=== Begin Enclosure ===

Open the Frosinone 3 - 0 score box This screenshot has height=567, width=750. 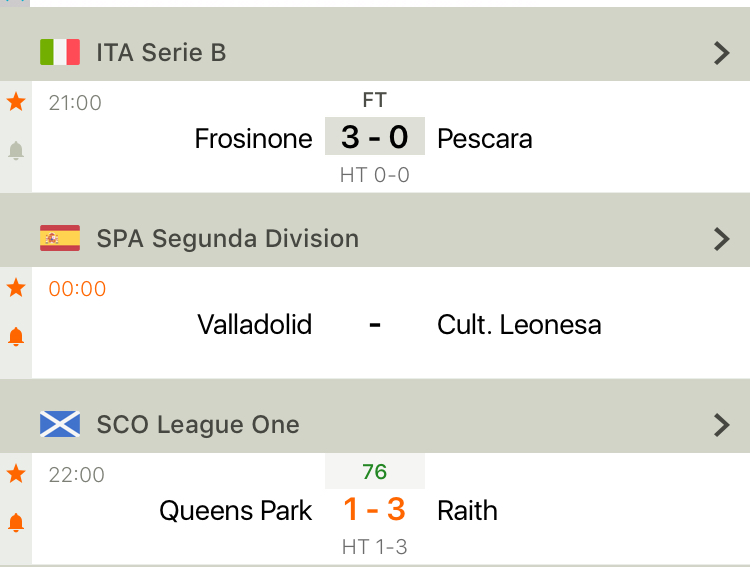click(375, 137)
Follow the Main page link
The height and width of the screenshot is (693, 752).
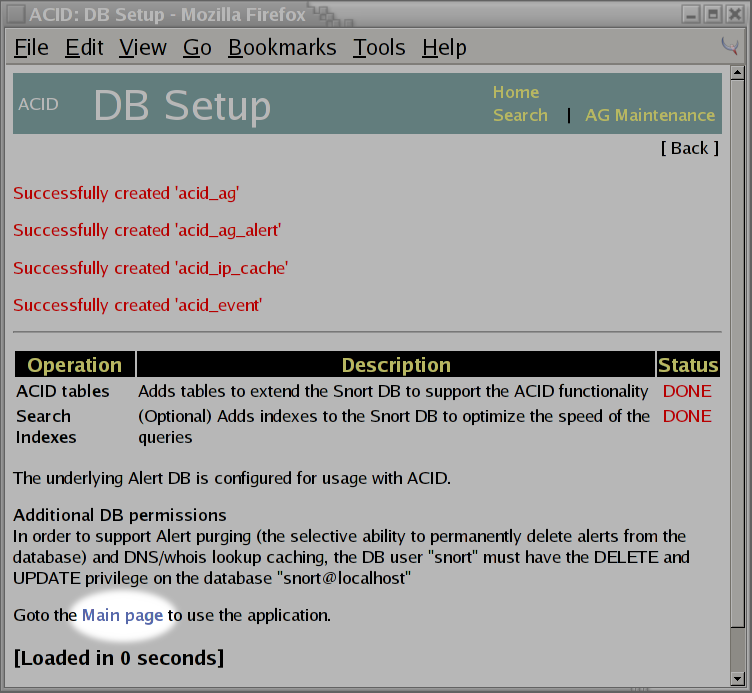(122, 615)
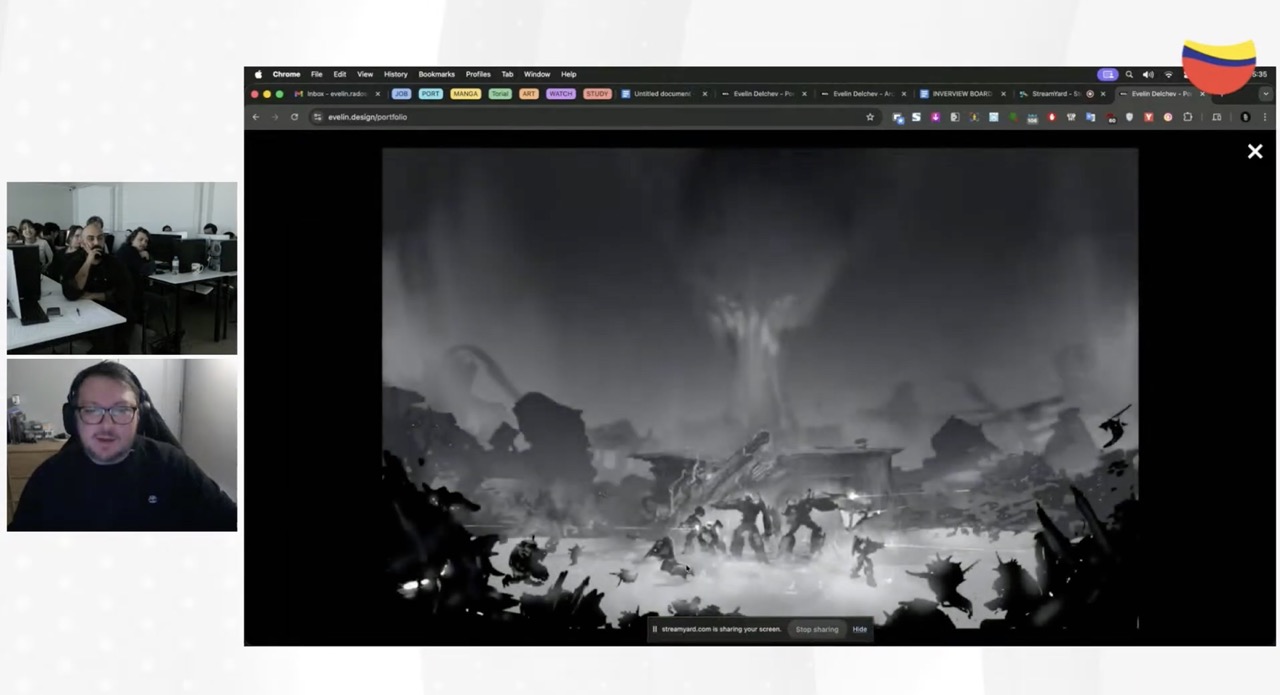The image size is (1280, 695).
Task: Bookmark this page with the star icon
Action: pos(870,117)
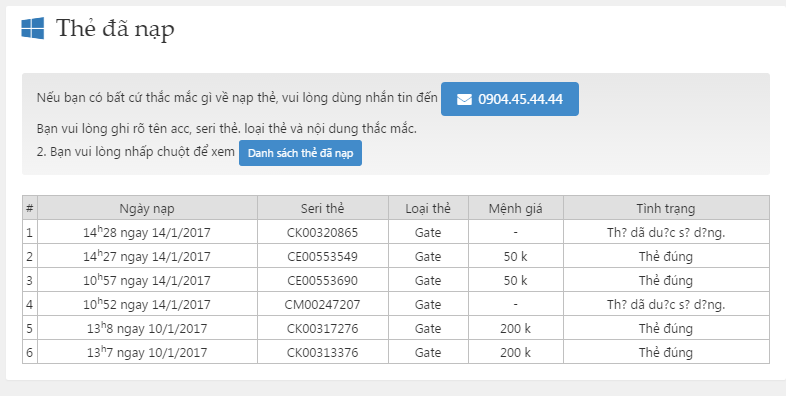
Task: Click the Ngày nạp column header
Action: (x=147, y=208)
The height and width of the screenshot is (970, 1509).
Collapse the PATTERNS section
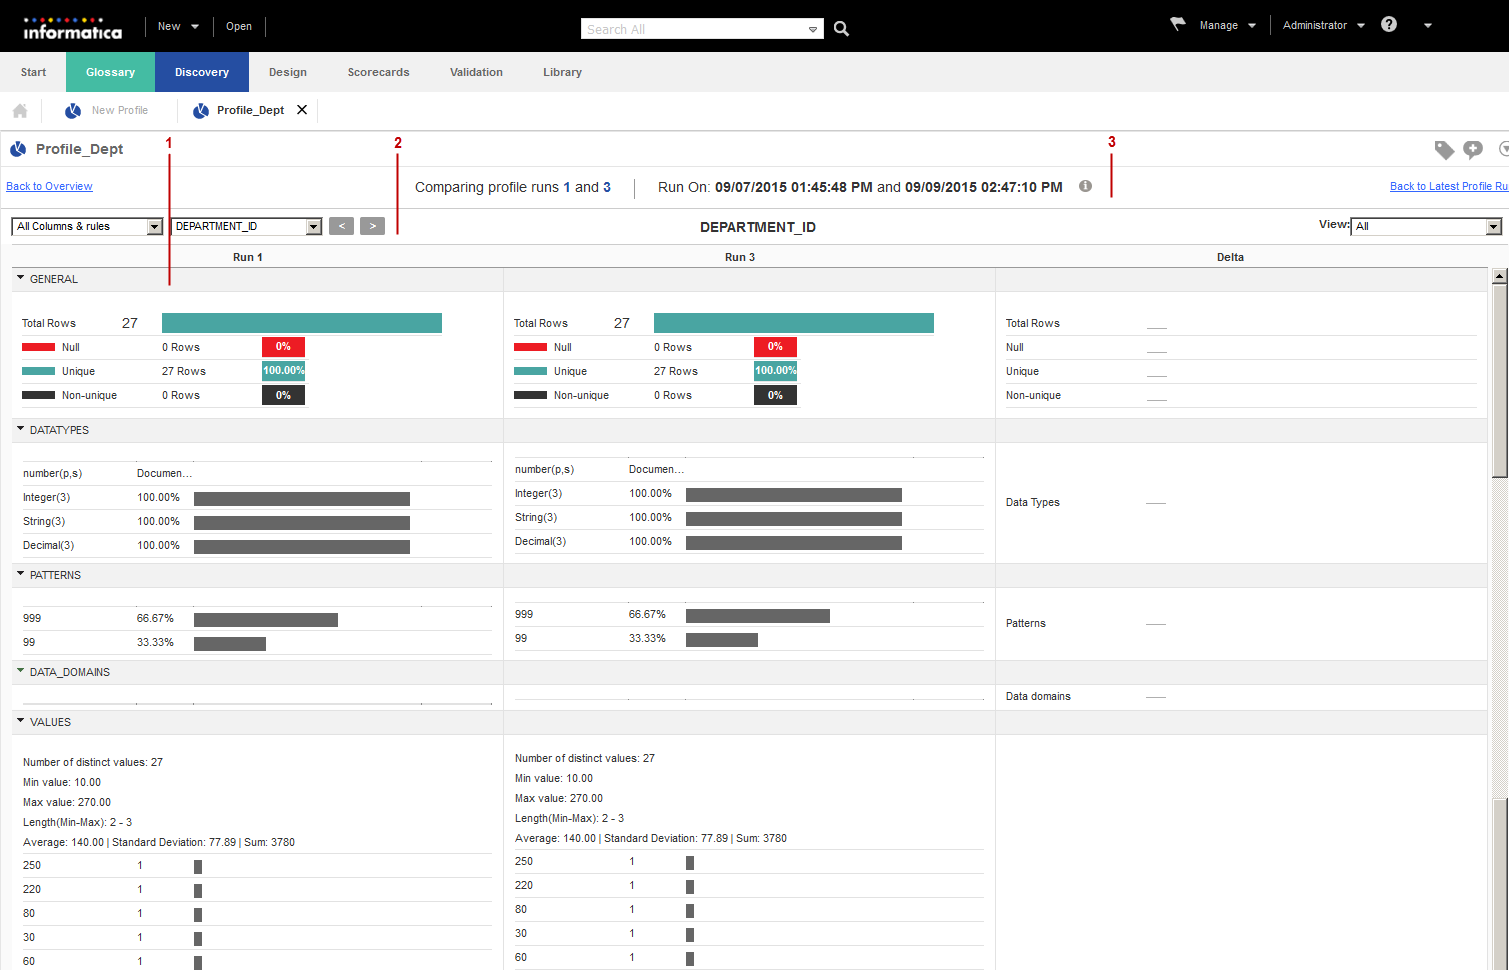click(x=21, y=575)
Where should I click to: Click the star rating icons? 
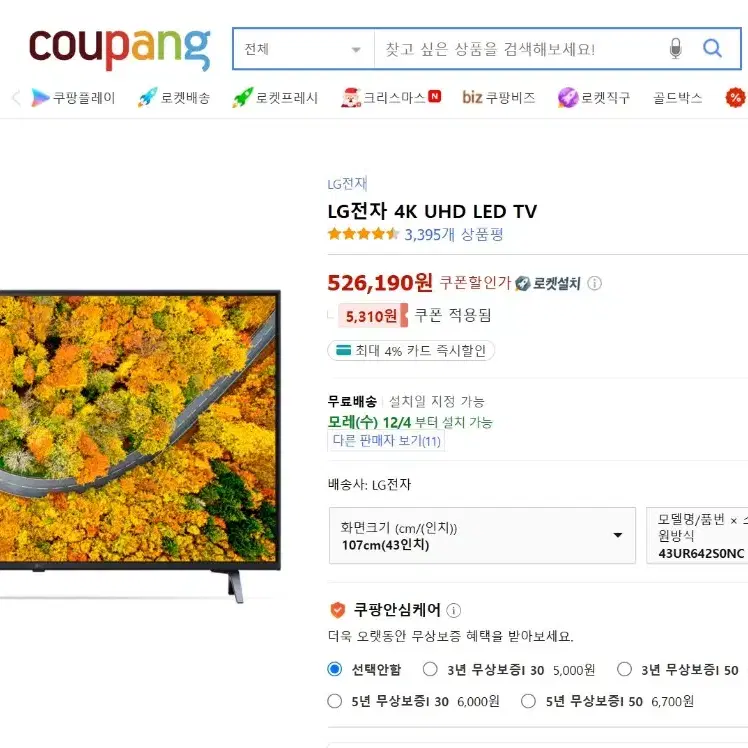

=== End Enclosure ===

Exercise instructions - Beginning with the line containing "Collapse the PATTERNS section" and ending with the last line of the data, output those lines exactly and nothing more. Omit every picture.

Final answer -
Collapse the PATTERNS section
click(x=21, y=575)
Where should I click to: Click the star rating icons? 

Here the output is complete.